Data Science Features Related to Supply Chain
Predictive analytics is positioned as the most powerful tool that can revolutionize supply chains. Data science and the ability to not only extract relevant information from it, but also to make accurate predictions enable the capture of real-time decisions that will significantly improve strategies and performance actions in this industry.

Due to the massive drop in technology and sensor prices, we can now create, store and send more data than ever before in history. Up to ninety percent of the world’s data today has been created in the last two years alone. At our current rate, 2.5 quintillion bytes of data are created every day, and this rate is only expected to increase.

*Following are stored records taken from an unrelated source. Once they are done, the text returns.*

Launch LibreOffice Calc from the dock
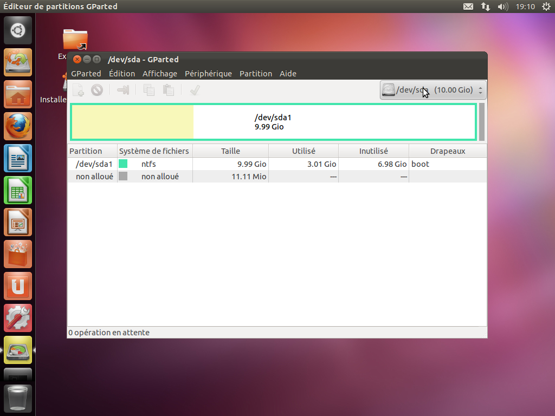The width and height of the screenshot is (555, 416). click(x=18, y=190)
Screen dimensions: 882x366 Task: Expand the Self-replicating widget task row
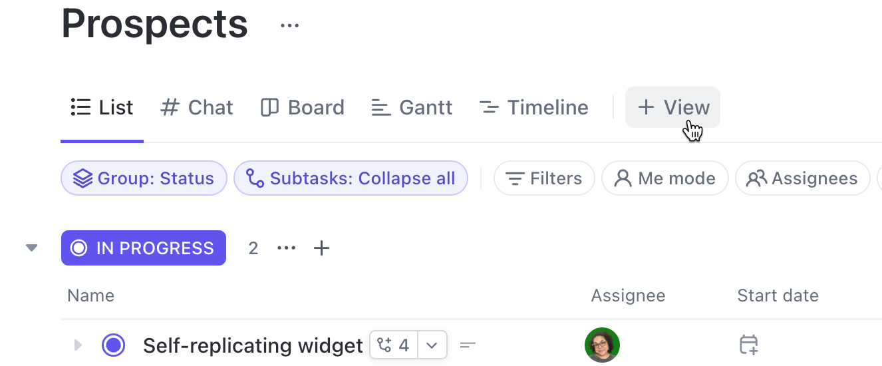pyautogui.click(x=78, y=345)
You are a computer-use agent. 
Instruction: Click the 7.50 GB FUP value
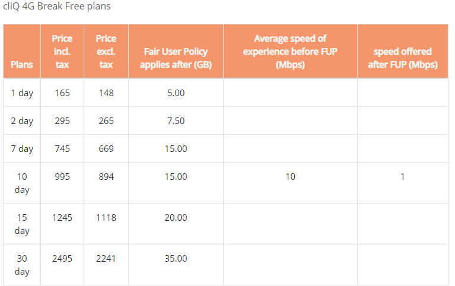[x=176, y=121]
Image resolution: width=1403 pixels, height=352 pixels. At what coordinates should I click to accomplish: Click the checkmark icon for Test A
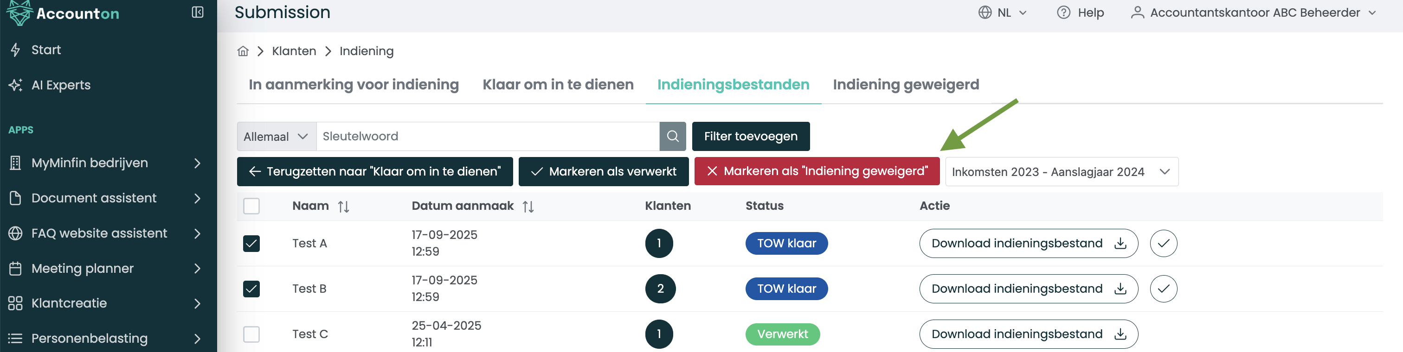pos(1163,243)
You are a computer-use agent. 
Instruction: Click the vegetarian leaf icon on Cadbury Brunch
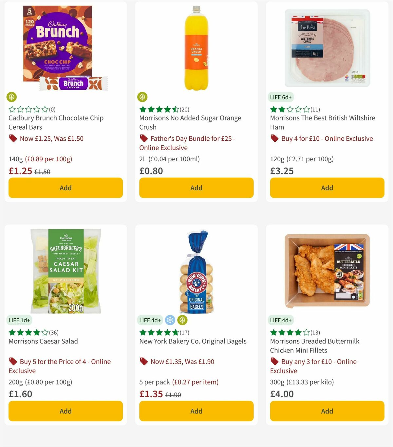click(12, 97)
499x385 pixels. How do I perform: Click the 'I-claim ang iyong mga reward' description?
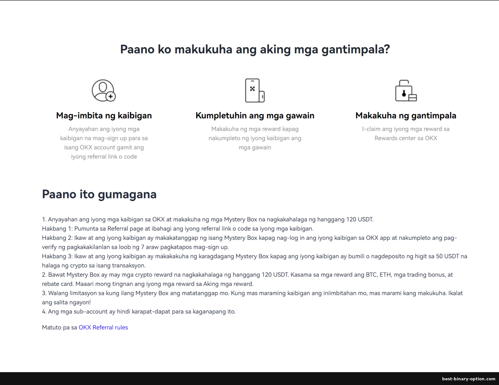pos(406,134)
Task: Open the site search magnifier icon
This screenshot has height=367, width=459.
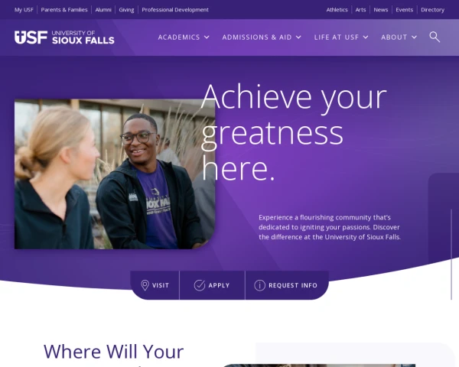Action: [x=435, y=37]
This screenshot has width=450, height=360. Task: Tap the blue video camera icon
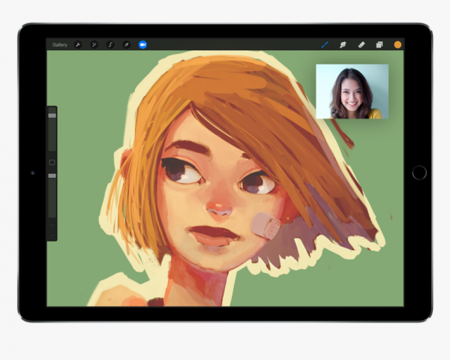pyautogui.click(x=143, y=45)
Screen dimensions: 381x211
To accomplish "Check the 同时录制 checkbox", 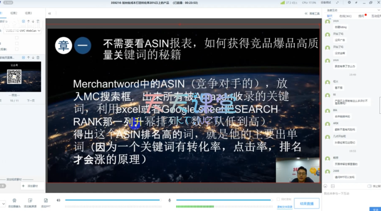I will pos(278,200).
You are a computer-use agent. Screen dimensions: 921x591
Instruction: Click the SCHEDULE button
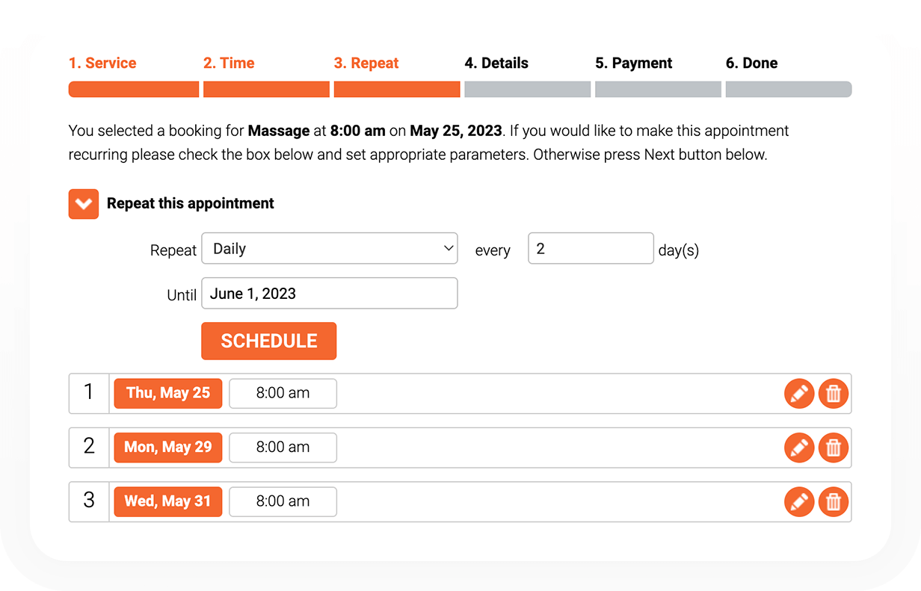pos(269,341)
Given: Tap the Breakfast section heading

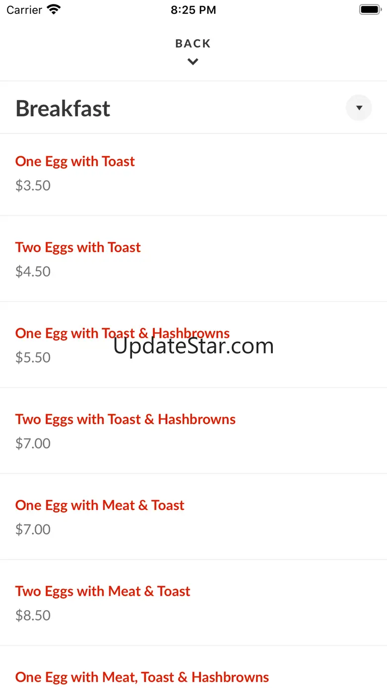Looking at the screenshot, I should 63,108.
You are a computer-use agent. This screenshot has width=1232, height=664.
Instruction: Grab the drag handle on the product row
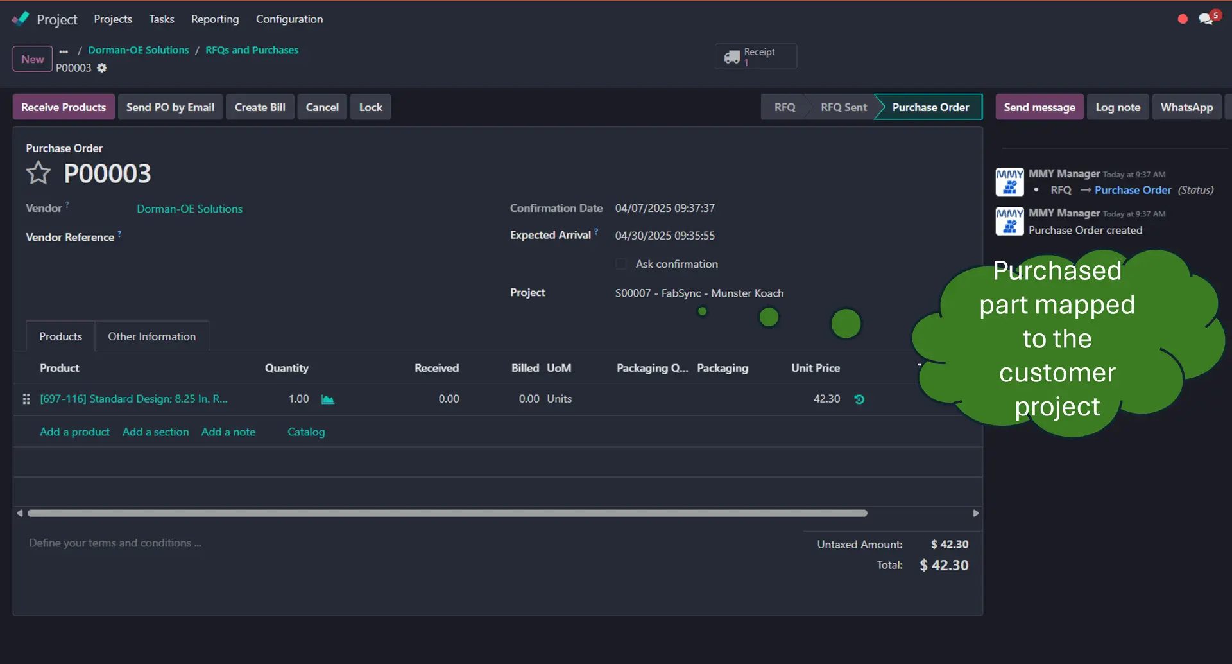pyautogui.click(x=26, y=399)
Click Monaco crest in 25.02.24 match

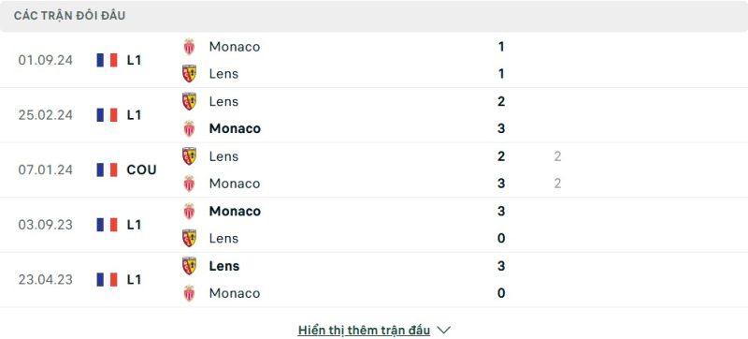[x=190, y=128]
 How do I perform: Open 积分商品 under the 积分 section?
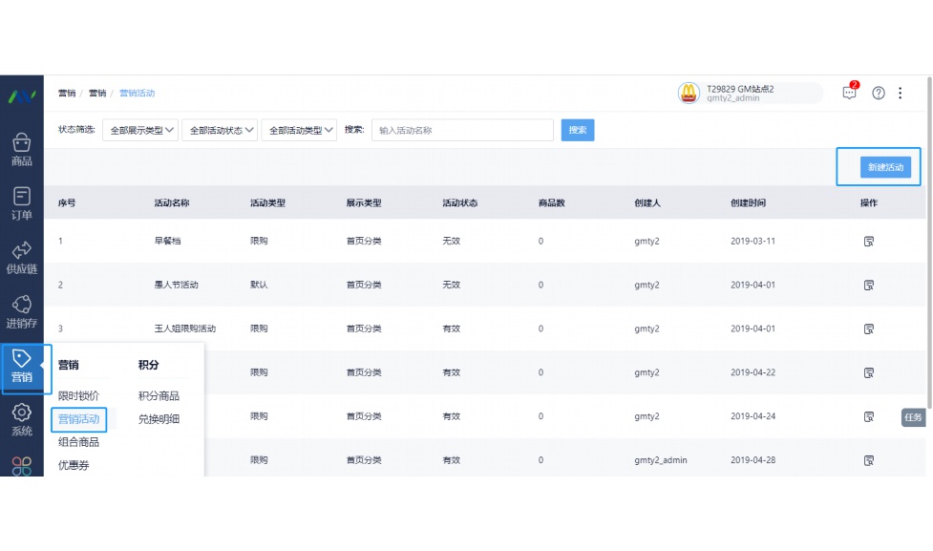(160, 394)
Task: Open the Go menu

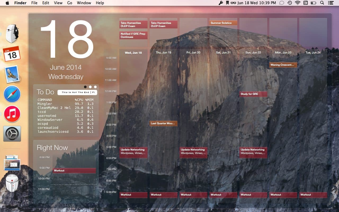Action: [70, 3]
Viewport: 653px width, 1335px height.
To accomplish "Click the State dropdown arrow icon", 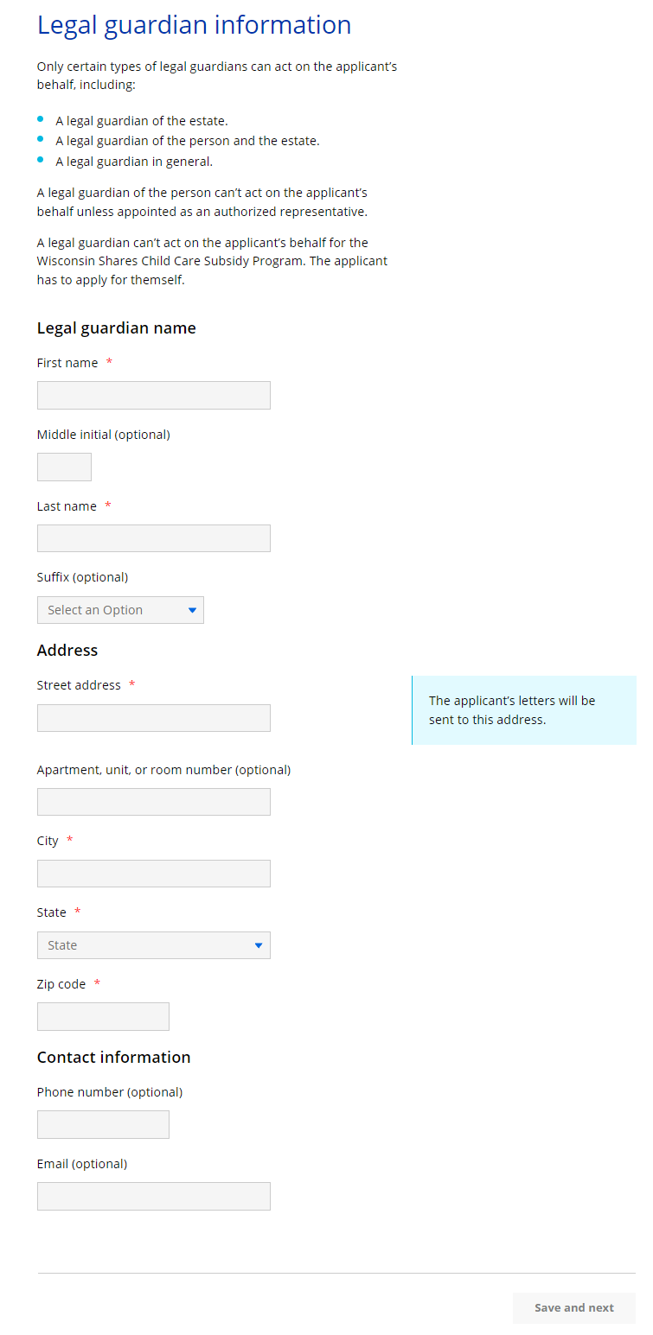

This data feeds machine learning models and is also the main driver of the boom this science has experienced in recent years.
Concretely, the application of data analytics and machine learning models will impact three main areas of supply chains:

1) Demand Forecast
Effective forecasting of future demand for products and goods based on past events and trends is a key component for improving after-sales service without increasing costs.
The application of these technologies eliminates excess inventory and allows warehouses to run between them, increasing the integrity and fluidity of the supply chain, ensuring product uptime and better customer service with minimal risk.

2) Pricing Estimate
The main event of this area is spreadsheets based on historical prices to evaluate the prices of service parts. The problem is that parts and products are sold at different prices in different locations, resulting in poor customer experience and lost opportunities for manufacturers to reap benefits.
By using predictive algorithms to estimate the price of parts, manufacturers must take into account different factors that affect sales, such as parts location, seasonality, weather and demand. Machine Learning models allow for all of these factors to be taken into account and therefore to set prices much more precisely.

3) Predictive Maintenance
Troubleshooting service is reactive and inefficient. Up to 55% of services fail because the service part is not available when needed, resulting in increased product downtime, inventory failures, lost revenue for the product owner, and customer dissatisfaction.
With the integration of IoT and Predictive maintenance, manufacturers will be able to identify and communicate when service parts will fail, and therefore the manufacturer will be able to determine when new parts will be needed.
All this allows to reduce excess inventory and the associated overhead, in addition to improving parts fill rates, avoiding the cost and disruption of unplanned downtime, and ultimately improving the customer experience.